50-1 Setting Priorities for Environmental Effects of Tidal and Wave Development

Tuesday, September 6, 2011: 8:00 AM
602 (Washington State Convention Center)
Andrea Copping , Marine Sciences Laboratory, Pacific Northwest National Laboratory, Seattle, WA
Simon Geerlofs , Marine Sciences Laboratory, Pacific Northwest National Laboratory, Seattle, WA
Harvesting power from the oceans has been the dream for entrepreneurs, scientists, and energy system developers for decades.  Today this dream is closer to reality as technologies and the means to deploy them in estuaries and nearshore ocean areas are emerging from early stage development into viable industrial uses.  However, in order for the marine and hydrokinetic (MHK) industry to become a viable contributor to renewable energy portfolios, responsible deployment and testing is needed to determine potentially adverse environmental effects, and to devise appropriate mitigation strategies to avoid those effects. 

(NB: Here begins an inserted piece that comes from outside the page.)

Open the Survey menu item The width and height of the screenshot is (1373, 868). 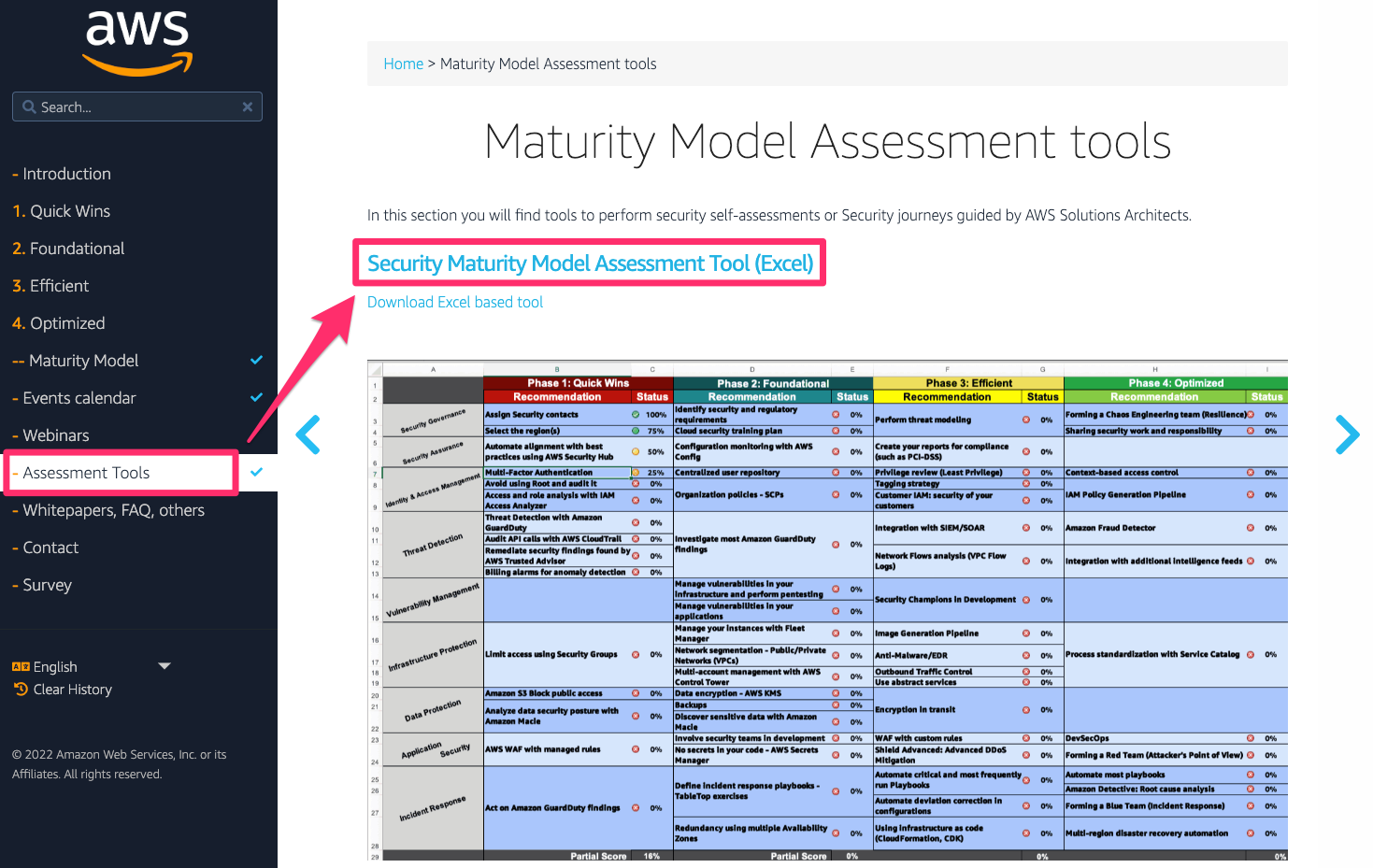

The regulatory system in developed countries, lead by the stringent environmental regulatory framework in the U.S., requires substantial information on potential interactions among marine animals (marine mammals, fish, birds, sea turtles, and invertebrates) and the many different technologies for generating power from tides and waves.  Little is known about these interactions, requiring research and monitoring studies to parse and evaluate the risk of individual stressors (elements of MHK systems including tidal rotors, wave buoys, anchors, foundations, mooring lines, and power cables) and marine receptors (animals, habitats and ecosystem processes that may be affected).

Pacific Northwest National Laboratory and partner organizations, under direction of the U.S. Department of Energy, are engaged in evaluating stressor/receptor interactions for tidal and wave development, using a risk-informed approach, known as ERES (Environmental Risk Evaluation System).  Accurate risk forecasts of stressor/receptor interactions cannot be completed until there are more devices and arrays in the water, laboratory research programs provide exposure response curves for stressors such as EMF and acoustic outputs, and post-installation monitoring programs provide further data.  The ERES approach is setting the stage for a robust and accessible system of data sharing and analysis.  Preliminary results of two case studies will be discussed to demonstrate the direction of this broad-based effort.